The proper way to deal with them is taught in private to properly brought-up
children. They are not openly referred to in public among adults with the
slightest claim to manners. Yet these novelists and playwrights, who degrade the
name of artist, constantly use in literature words which pollute it by their
coarseness, vulgarity, and ugliness, or oaths which "take the name of God in
vain." Restraint, refinement, and good form are personal qualities unknown to
these writers. They claim to make transcripts from life. But to picture the
lowest levels of life serves no good purpose, only bad ones.
231
When artistic taste and human dignity are
missing, we are left unmoved or unhelped.
232
It is all to the good that the younger writers
and composers, painters and sculptors seek to produce new and different work.

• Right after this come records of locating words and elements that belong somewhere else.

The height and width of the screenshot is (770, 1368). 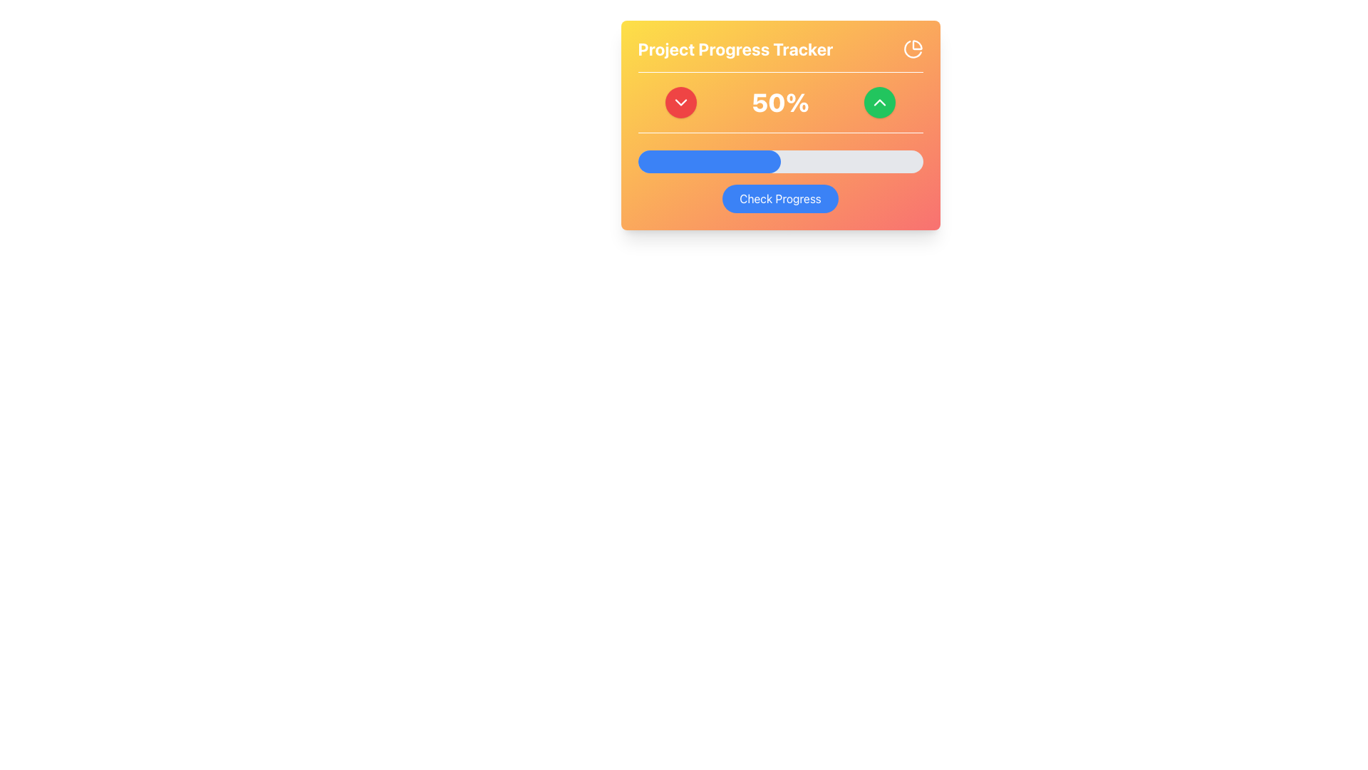 I want to click on the progress review button located at the bottom of the card element, so click(x=780, y=198).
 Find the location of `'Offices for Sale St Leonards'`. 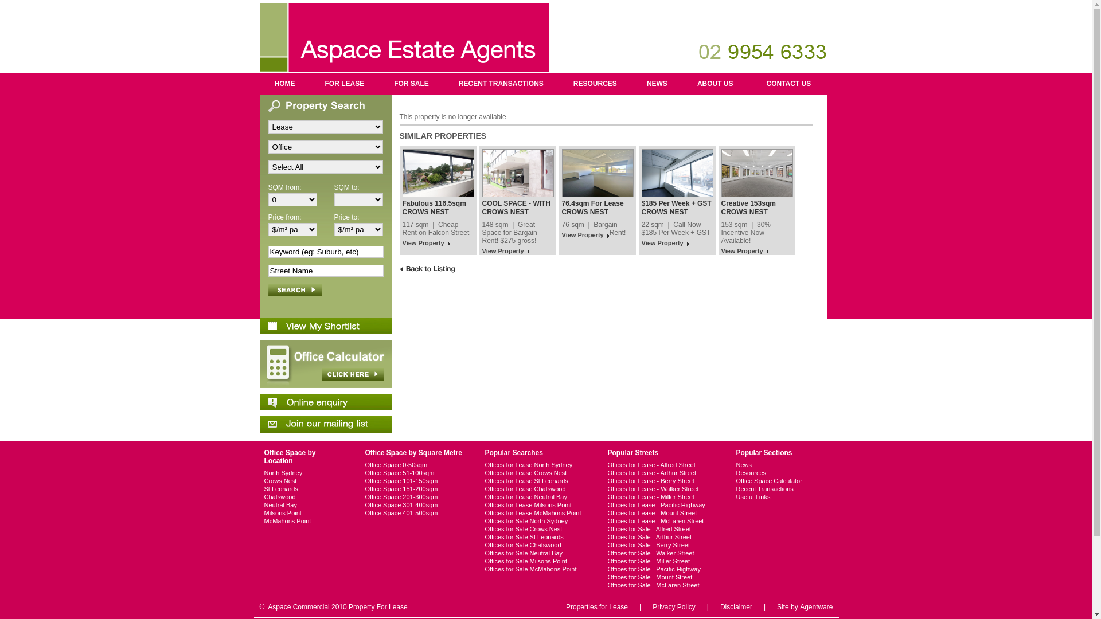

'Offices for Sale St Leonards' is located at coordinates (536, 537).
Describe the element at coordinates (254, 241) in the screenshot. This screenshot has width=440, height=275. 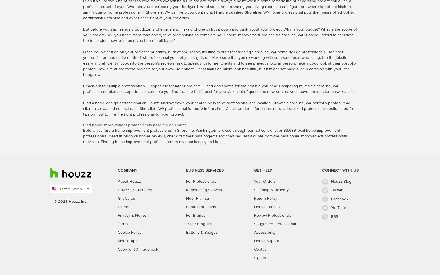
I see `'Houzz Support'` at that location.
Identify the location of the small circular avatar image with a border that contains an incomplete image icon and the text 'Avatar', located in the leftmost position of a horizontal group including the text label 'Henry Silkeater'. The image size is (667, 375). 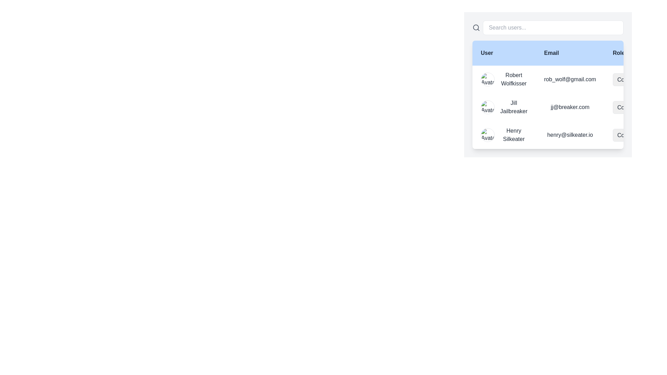
(487, 135).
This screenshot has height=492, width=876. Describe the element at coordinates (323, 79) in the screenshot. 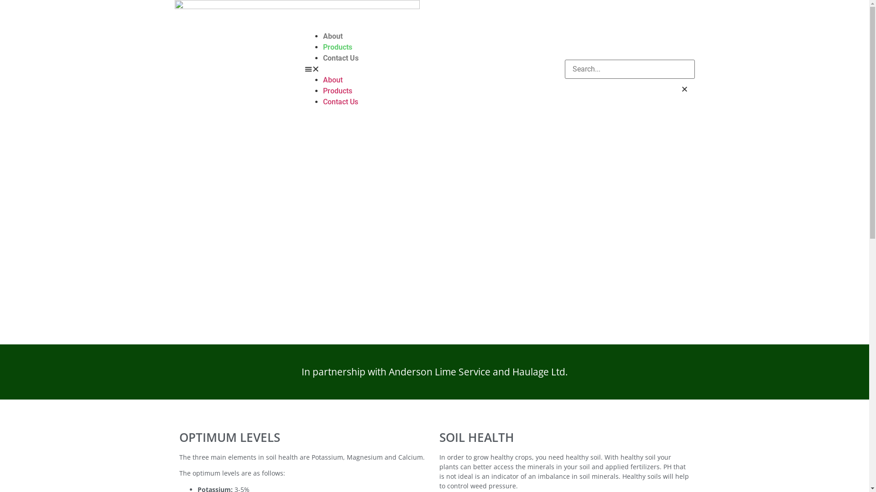

I see `'About'` at that location.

But when they have to force their technique into unnatural arbitrary and
senseless forms, the result is only new and worse work from which a sensitive
taste must turn away in disgust.
233
How far down has that man himself sunk whose
work is intended to stimulate animality, shock conventionality, or propagate
hostility, who has lost sight of the higher mission of art, which is to uplift
and not to degrade mankind.
234
It is not art but a trick: each tries to outdo
the others in devising new tricks.
235
Art ought to be conducive to beautiful feelings,
graceful living, and sensitivity to Nature. If we do not find much of this in
modern art, we must look at the artists themselves to understand why this is so.
236
The exclusive concern of so many writers and
dramatists, novelists and film-makers, with sexual looseness and perversion is
unhealthy. The effect upon readers or audiences can only be to breed unhealthy
emotions leading in some cases to undesirable action.
237
A production which carries aesthetic irritation
to those who behold it is not a true work of art.
238
Mixed-up and confused as the minds and feelings
of so many artists are, the meaninglessness of their productions may yet be a
far-off precursor of a newer and truer art to come.